Pour autant, la réforme ne sonne pas le glas de l'utopie. Nous ne
sommes pas des «briseurs de rêves». On peut rêver son avenir, tout en
gardant les pieds sur terre. Je veux être un constructeur d'utopies
réalistes. Je n'oppose pas réforme et ambition. Parce qu'il respecte
les rythmes de notre société et qu'il incorpore une dimension -
essentielle - de concertation, le réformisme est le moyen le plus
efficace de traduire en actes un projet politique. De donner vie à nos
convictions. (...) Dans ce sens, nous réhabilitons l'idée même de
réforme, qui a été dévoyée par la droite. Pour celle-ci, réformer,
c'est démanteler le service public, réduire la protection sociale,
remettre en cause les acquis de décennies de progrès. Pour nous, au
contraire, fidèles à notre histoire, la réforme reste synonyme de
progrès. Elle est donc plus que jamais nécessaire aujourd'hui.

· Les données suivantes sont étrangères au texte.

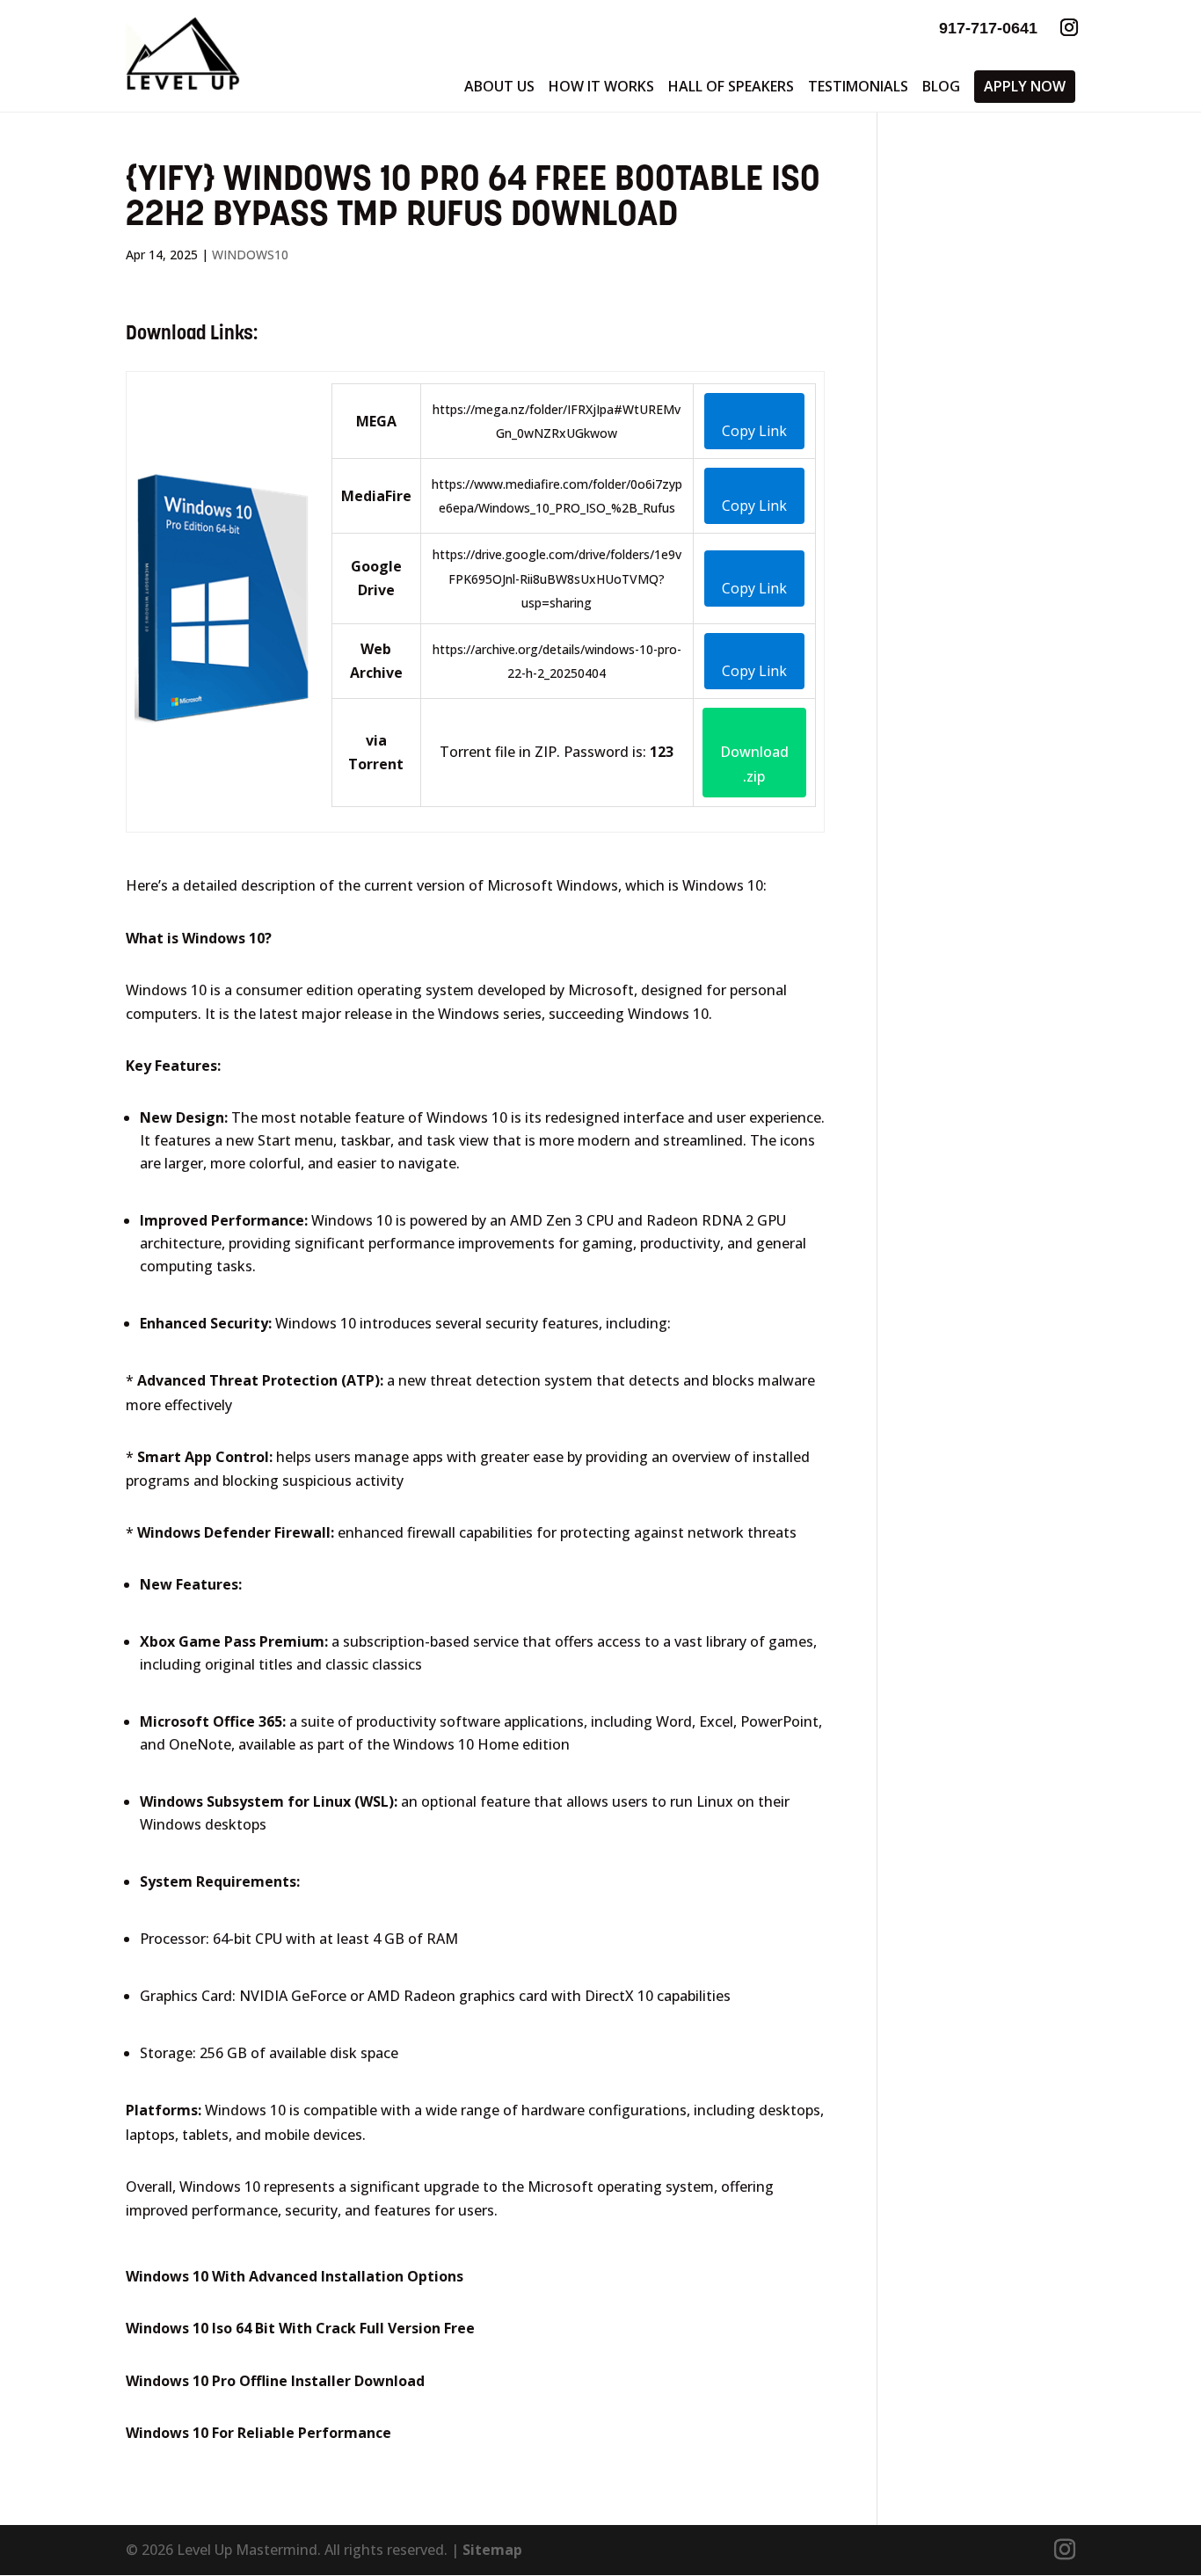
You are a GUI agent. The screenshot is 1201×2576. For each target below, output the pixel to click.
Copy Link (754, 430)
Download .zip (754, 763)
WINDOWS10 (250, 254)
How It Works (601, 86)
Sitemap (492, 2549)
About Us (499, 86)
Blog (941, 86)
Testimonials (858, 86)
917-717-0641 (988, 28)
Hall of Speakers (731, 86)
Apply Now (1025, 86)
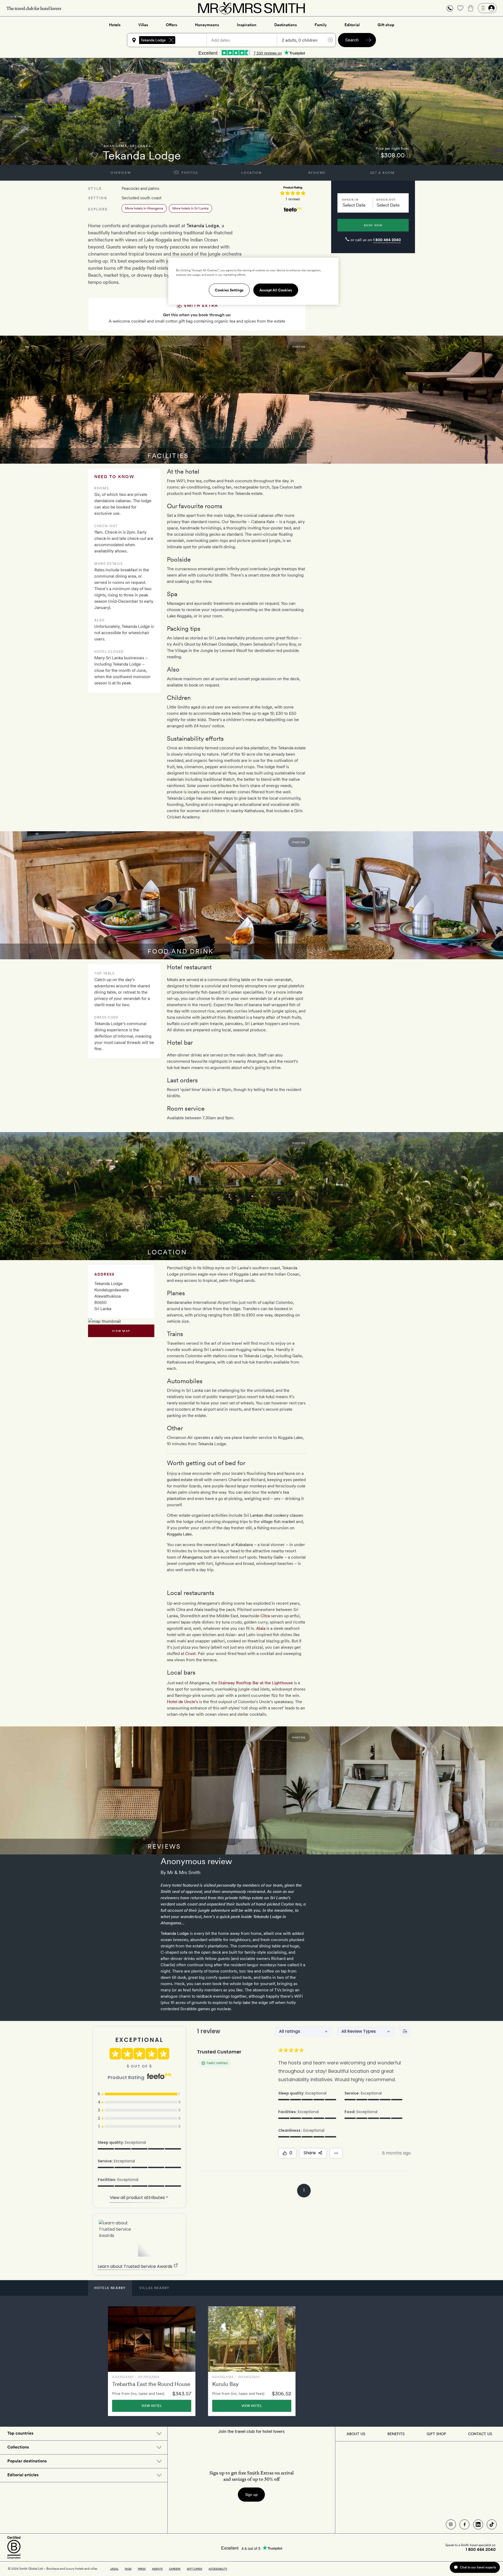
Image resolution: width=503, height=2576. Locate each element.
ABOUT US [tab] (356, 2434)
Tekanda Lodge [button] (153, 40)
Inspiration (246, 25)
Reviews (316, 173)
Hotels (115, 25)
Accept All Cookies (275, 290)
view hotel (151, 2406)
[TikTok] (492, 2524)
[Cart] (471, 8)
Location (251, 173)
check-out (386, 199)
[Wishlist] (460, 8)
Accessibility (218, 2568)
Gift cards (194, 2568)
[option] (151, 2361)
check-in (350, 199)
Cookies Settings (229, 290)
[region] (253, 281)
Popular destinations (27, 2460)
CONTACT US (480, 2434)
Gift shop (386, 25)
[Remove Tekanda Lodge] (171, 40)
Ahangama (115, 146)
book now (373, 225)
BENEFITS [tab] (395, 2434)
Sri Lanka (140, 146)
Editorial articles (23, 2474)
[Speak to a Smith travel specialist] (450, 8)
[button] (450, 8)
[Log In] (487, 8)
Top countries (20, 2433)
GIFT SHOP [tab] (436, 2434)
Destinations (285, 25)
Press (142, 2568)
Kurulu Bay (225, 2384)
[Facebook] (464, 2524)
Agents (157, 2568)
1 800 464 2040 (387, 239)
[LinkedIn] (478, 2524)
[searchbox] (193, 40)
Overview (121, 173)
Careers (175, 2568)
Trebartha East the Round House (151, 2384)
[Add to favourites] (94, 155)
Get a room (382, 173)
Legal (114, 2568)
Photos (189, 173)
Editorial (352, 25)
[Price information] (407, 155)
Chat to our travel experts (478, 2567)
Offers (171, 25)
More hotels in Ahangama (144, 208)
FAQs (128, 2568)
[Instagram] (451, 2524)
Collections (18, 2447)
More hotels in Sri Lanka (190, 208)
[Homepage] (251, 8)
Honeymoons (207, 25)
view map (121, 1330)
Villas (143, 25)
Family (321, 25)
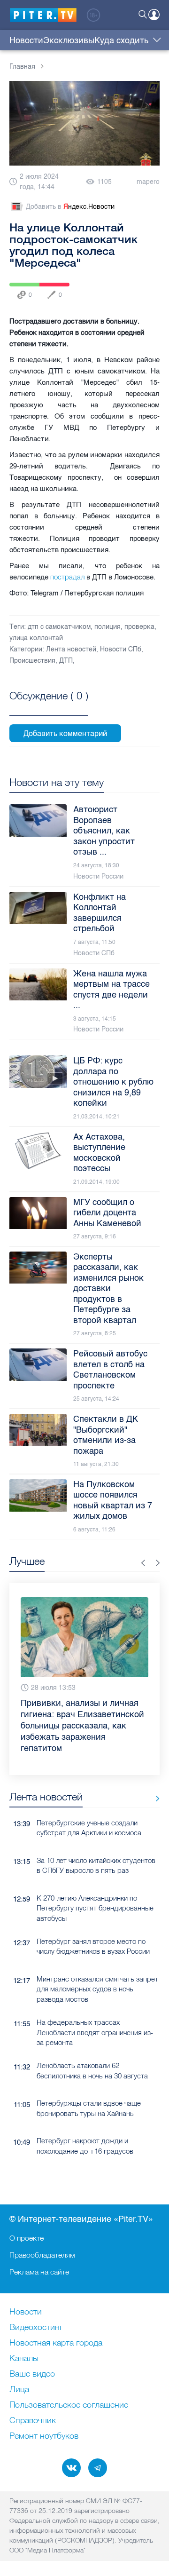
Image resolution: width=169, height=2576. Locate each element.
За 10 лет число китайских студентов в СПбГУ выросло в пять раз (96, 1842)
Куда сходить (121, 40)
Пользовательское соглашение (68, 2405)
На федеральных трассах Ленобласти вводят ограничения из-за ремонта (95, 2009)
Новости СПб (120, 649)
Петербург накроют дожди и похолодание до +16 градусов (85, 2123)
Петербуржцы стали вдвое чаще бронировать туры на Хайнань (89, 2085)
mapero (148, 182)
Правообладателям (42, 2255)
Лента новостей (71, 649)
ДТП (66, 661)
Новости (26, 40)
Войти (154, 14)
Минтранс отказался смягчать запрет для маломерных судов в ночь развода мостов (97, 1966)
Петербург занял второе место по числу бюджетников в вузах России (93, 1923)
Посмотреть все (48, 706)
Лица (19, 2389)
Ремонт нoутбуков (43, 2436)
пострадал (67, 576)
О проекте (26, 2238)
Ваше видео (32, 2374)
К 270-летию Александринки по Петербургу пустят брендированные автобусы (95, 1885)
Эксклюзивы (68, 40)
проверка (139, 627)
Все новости (154, 1776)
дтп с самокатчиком (59, 627)
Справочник (32, 2420)
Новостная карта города (55, 2343)
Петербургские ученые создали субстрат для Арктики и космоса (89, 1805)
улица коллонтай (36, 638)
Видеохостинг (36, 2327)
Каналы (23, 2358)
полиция (107, 627)
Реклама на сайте (39, 2271)
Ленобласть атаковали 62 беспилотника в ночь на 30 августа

Fernand Braudel avait ramassé en un court essai des décennies de
recherches sur «la civilisation matérielle». Il lui avait choisi pour
titre la Dynamique du capitalisme. Par sa souplesse, le capitalisme
est en effet une dynamique, une force. Mais c'est une force qui ne
produit ni direction, ni projet, ni sens - autant d'éléments
indispensables à une société. Le capitalisme est une force qui va,
mais qui ne sait pas où elle va.

Ce double trait du capitalisme est d'autant plus prononcé aujourd'hui
que la financiarisation de l'économie et la circulation accélérée de
l'information ont introduit une rupture entre les mouvements
financiers et les mouvements propres à la production ou aux réalités
sociales. (...) La différence entre ces deux rythmes est un élément
technique fort de rupture. (...) C'est pourquoi il faut réguler cette
financiarisation et redonner du sens à ces échanges. La production de
richesses doit répondre à des finalités humaines. (...)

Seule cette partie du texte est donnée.